O Tribunal de Justiça negou habeas corpus em favor de um homem acusado de atirar em seu sócio, na cidade de Forquilhinha. A tentativa de homicídio ocorreu na manhã de 30 de abril deste ano, após uma discussão em via pública, quando o réu atirou no abdômen da vítima e fugiu.  Atendida pelo Samu, a vítima passou por cirurgia e não corre risco de morte.

Uma testemunha ocular, afirmou que a motivação do crime teria sido decorrente de desavenças comerciais. “O investigado já vinha ameaçando a vítima e seus familiares de morte”, disse outra testemunha.

A Justiça decretou a prisão preventiva do acusado. A defesa do réu pediu a nulidade da decisão ou sua substituição por medidas cautelares alternativas, já que é trabalhador, tem bons antecedentes, residência fixa há mais de 15 anos e família constituída. Requereu, liminarmente, a concessão de ordem para sua imediata soltura.

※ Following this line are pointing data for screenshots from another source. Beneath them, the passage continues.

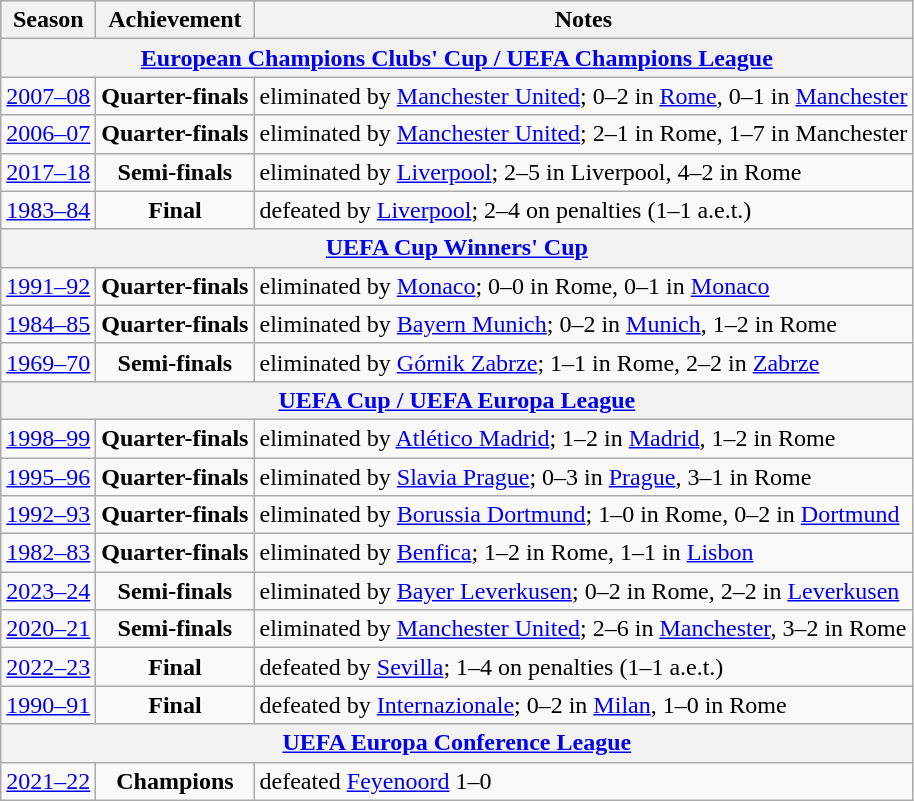
1998–99 [48, 438]
eliminated by Monaco; 0–0 in Rome, 0–1 in Monaco [584, 286]
Champions [175, 781]
eliminated by Manchester United; 2–6 in Manchester, 3–2 in Rome [584, 629]
UEFA Europa Conference League [457, 743]
2023–24 [48, 591]
Achievement [175, 20]
eliminated by Manchester United; 2–1 in Rome, 1–7 in Manchester [584, 134]
UEFA Cup / UEFA Europa League [457, 400]
1991–92 [48, 286]
2021–22 [48, 781]
eliminated by Bayer Leverkusen; 0–2 in Rome, 2–2 in Leverkusen [584, 591]
2020–21 [48, 629]
2022–23 [48, 667]
1969–70 [48, 362]
eliminated by Slavia Prague; 0–3 in Prague, 3–1 in Rome [584, 477]
eliminated by Borussia Dortmund; 1–0 in Rome, 0–2 in Dortmund [584, 515]
defeated by Internazionale; 0–2 in Milan, 1–0 in Rome [584, 705]
defeated by Sevilla; 1–4 on penalties (1–1 a.e.t.) [584, 667]
1982–83 [48, 553]
Season [48, 20]
Notes [584, 20]
defeated by Liverpool; 2–4 on penalties (1–1 a.e.t.) [584, 210]
European Champions Clubs' Cup / UEFA Champions League [457, 58]
eliminated by Górnik Zabrze; 1–1 in Rome, 2–2 in Zabrze [584, 362]
eliminated by Bayern Munich; 0–2 in Munich, 1–2 in Rome [584, 324]
UEFA Cup Winners' Cup [457, 248]
defeated Feyenoord 1–0 [584, 781]
2006–07 [48, 134]
1992–93 [48, 515]
eliminated by Liverpool; 2–5 in Liverpool, 4–2 in Rome [584, 172]
1995–96 [48, 477]
2017–18 [48, 172]
eliminated by Manchester United; 0–2 in Rome, 0–1 in Manchester [584, 96]
1990–91 [48, 705]
1983–84 [48, 210]
eliminated by Benfica; 1–2 in Rome, 1–1 in Lisbon [584, 553]
1984–85 [48, 324]
2007–08 [48, 96]
eliminated by Atlético Madrid; 1–2 in Madrid, 1–2 in Rome [584, 438]
Identify which cell holds the provided text, then report its (x, y) central coordinate. 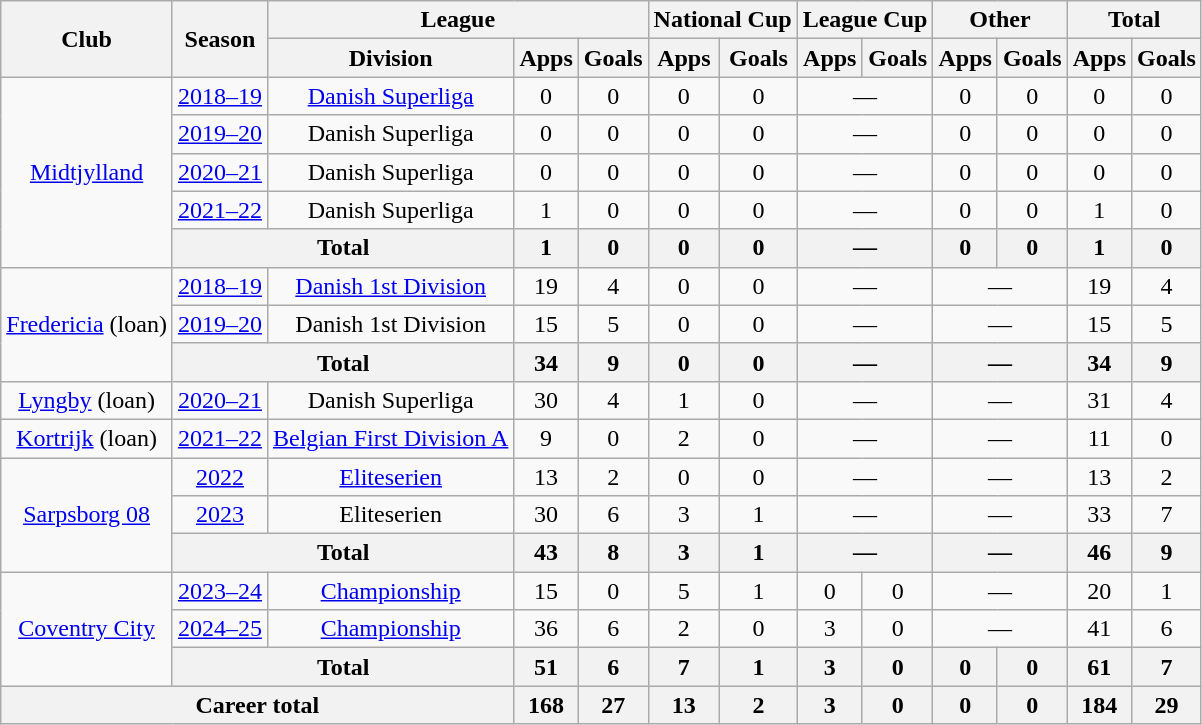
National Cup (722, 20)
51 (546, 667)
43 (546, 553)
8 (613, 553)
31 (1099, 400)
168 (546, 705)
Coventry City (87, 629)
League Cup (865, 20)
29 (1167, 705)
41 (1099, 629)
League (458, 20)
33 (1099, 515)
Season (220, 39)
11 (1099, 438)
20 (1099, 591)
Club (87, 39)
Other (1000, 20)
2022 (220, 477)
184 (1099, 705)
Division (390, 58)
Midtjylland (87, 172)
2023–24 (220, 591)
Fredericia (loan) (87, 324)
2023 (220, 515)
Sarpsborg 08 (87, 515)
Lyngby (loan) (87, 400)
61 (1099, 667)
27 (613, 705)
Career total (258, 705)
36 (546, 629)
Kortrijk (loan) (87, 438)
Belgian First Division A (390, 438)
2024–25 (220, 629)
46 (1099, 553)
For the text-containing cell, return its midpoint in [x, y] coordinate format. 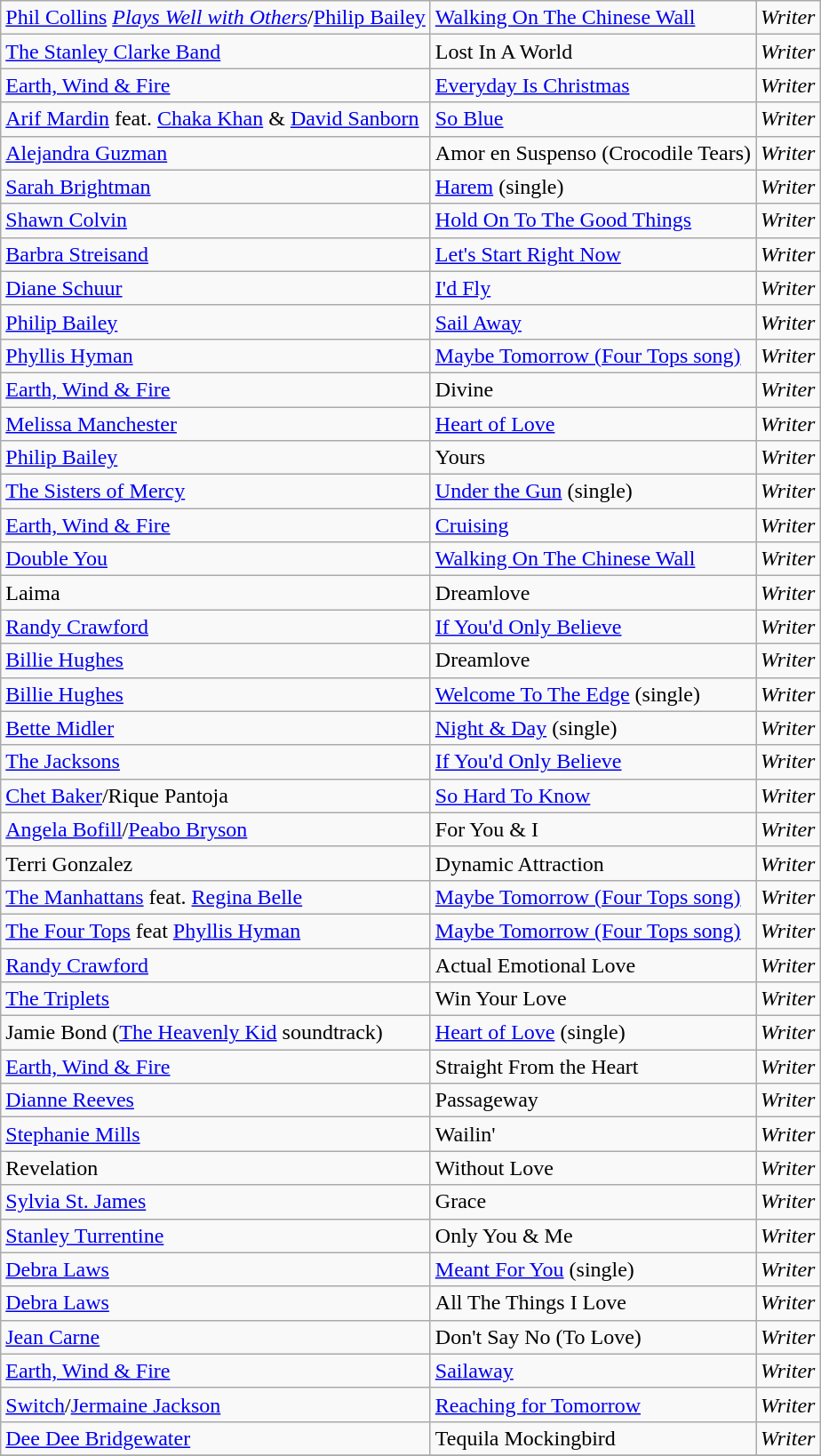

Porém, de acordo com o relator do HC, desembargador José Everaldo Silva, “a segregação do agente se faz necessária para a garantia da ordem pública, pela audaciosa e violenta conduta creditada ao investigado, que em plena terça-feira, pela manhã e no centro de uma pacata cidade, teria pego a vítima de surpresa e, ainda, por desentendimento comercial”.

Além do relator, participaram do julgamento os desembargadores Alexandre d’Ivanenko e Sidney Eloy Dalabrida.  A sessão, da 4ª Câmara Criminal do Tribunal de Justiça de Santa Catarina, ocorreu no dia 30 de maio.